The Examplar Theory of History, dikenal sejak jaman Sokrates dan Herodotus (484 - 425 SM) serta Thucydides (456 - 396). Teori ini berpendapat bahwa sejarah adalah teladan bagi kehidupan manusia, karena sejarah mengajarkan nilai-nilai dan norma-norma yang bisa dijadikan pedoman dalam segala aspek kehidupan manusia. Teori tersebut juga sama halnya dengan filosofi bangsa China bahwasanya tradisi penulisan sejarah adalah bagian yang tidak terpisahkan dari kerajaan dan Dinasti yang memegang kendali pemerintahan. Sehingga, siapapun rajanya, ia seolah diwajibkan untuk menuliskan sejarah perjalanan kehidupannya sebagai pedoman atau petunjuk raja-raja selanjutnya yang menggantikan kedudukannya. Bangsa Romawi kuno memiliki slogan “Historia vitae magistra” yang artinya sejarah merupakan guru bagi kehidupan.

Pandangan Bapak Pendiri Bangsa ini, Ir. Soekarno, terhadap sejarah adalah jargon yang sering kita dengar dan akrab di telinga kita yaitu “JASMERAH” yang merupakan singkatan dari “Jangan Melupakan Sejarah” lalu ada lagi: “Bangsa yang besar adalah bangsa yang menghargai jasa-jasa para pahlawan”. Apa yang menjadi tujuan dari pandangan Bapak Soekarno tak lain adalah demi membangkitkan rasa nasionalisme dan semangat kebangsaan. Anak-anak kita merupakan generasi penerus bangsa sudah sepantasnya belajar mengenai sejarah bangsa ini demi tercapainya semangat nasionalisme yang berperan penting dalam persatuan Indonesia. Selain dari buku sejarah, anak-anak juga bisa belajar sejarah dengan mengunjungi tempat-empat yang bersejarah di negeri ini seperti museum, monumen, tugu, dan situ-situs peninggalan kebudayaan seperti candi.

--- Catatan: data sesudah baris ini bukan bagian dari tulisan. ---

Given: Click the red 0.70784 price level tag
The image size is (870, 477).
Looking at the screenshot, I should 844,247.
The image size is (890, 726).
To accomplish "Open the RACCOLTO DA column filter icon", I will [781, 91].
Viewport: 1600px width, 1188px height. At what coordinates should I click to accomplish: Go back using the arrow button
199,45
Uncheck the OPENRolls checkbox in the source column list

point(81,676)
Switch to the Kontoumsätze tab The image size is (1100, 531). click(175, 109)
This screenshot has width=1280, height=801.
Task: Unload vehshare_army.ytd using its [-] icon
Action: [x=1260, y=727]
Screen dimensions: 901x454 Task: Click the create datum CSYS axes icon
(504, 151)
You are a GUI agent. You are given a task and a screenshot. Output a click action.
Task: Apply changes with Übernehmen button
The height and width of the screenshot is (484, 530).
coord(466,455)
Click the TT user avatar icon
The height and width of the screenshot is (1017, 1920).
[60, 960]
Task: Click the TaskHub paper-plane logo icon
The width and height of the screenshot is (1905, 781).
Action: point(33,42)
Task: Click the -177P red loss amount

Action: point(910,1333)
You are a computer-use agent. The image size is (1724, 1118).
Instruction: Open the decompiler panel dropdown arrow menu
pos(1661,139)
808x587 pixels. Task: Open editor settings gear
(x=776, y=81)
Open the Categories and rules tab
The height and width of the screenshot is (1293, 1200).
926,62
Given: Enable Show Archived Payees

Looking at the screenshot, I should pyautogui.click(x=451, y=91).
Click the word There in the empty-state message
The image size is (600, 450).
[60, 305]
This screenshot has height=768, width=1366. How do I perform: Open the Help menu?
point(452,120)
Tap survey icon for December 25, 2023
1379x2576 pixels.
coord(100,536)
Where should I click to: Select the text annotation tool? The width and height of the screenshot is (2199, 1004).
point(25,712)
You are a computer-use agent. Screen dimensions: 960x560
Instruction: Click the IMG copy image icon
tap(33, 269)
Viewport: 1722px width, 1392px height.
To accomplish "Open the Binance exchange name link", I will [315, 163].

Apa saja manfaat ilmu sejarah? Menurut Louis Gotschalk dan Nugroho Notosusanto, manfaat dari sejarah adalah sebagai berikut:

  • Edukatif yaitu dengan cara mengambil hikmah dari suatu sejarah atau peristiwa entah itu kearifan, kejujuran, keadilan, kebenaran dan sebagainya.
  • Inspiratif. Sejarah beserta dokumennya merupakan salah satu perkembangan teknologi pada jamannya. Hasil karya sejarah merupakan inspirasi untuk mengembangkan ilmu pengetahuan maupun menciptakan karya seni.
  • Instruktif. Mengacu pada konteks memiliki keterampilan dari pengajaran sejarah, berupa pemahaman terhadap generalisasi atau konsep yang dipelajari melalui suatu peristiwa sejarah.
  • Rekreatif. Wisata sejarah merupakan sarana rekreasi sekaligus mengandung unsur edukatif bagi berbagai kalangan.
  • Pendidikan politik tidak lain merujuk pada kurikulum yang berlaku dimana sejarah menjadi salah satu kebijakan politik dari pemerintah

Pendidikan masa depan. Sejarah pada hakikatnya ialah studi mengenai korelasi antara manusia dan kehidupannya dalam konteks dan waktu tertentu. Sehingga berkesinambungan dengan masa kini dan masa yang akan datang. Kesimpulannya, kita bisa mempelajari dan memprediksi masa yang akan datang melalui sejarah. Tak ada hal yang baru pada sejarah tetapi berbagai manfaat dapat dirasakan dengan mempelajarinya. Buku sejarah bukan hanya buku teks yang tidak ada manfaatnya. Buku ini merupakan kumpulan berbagai peristiwa dan bukti adanya dokumen sejarah. Buku ini sangat penting untuk membangun semangat nasionalisme dan kebangsaan pada anak-anak kita.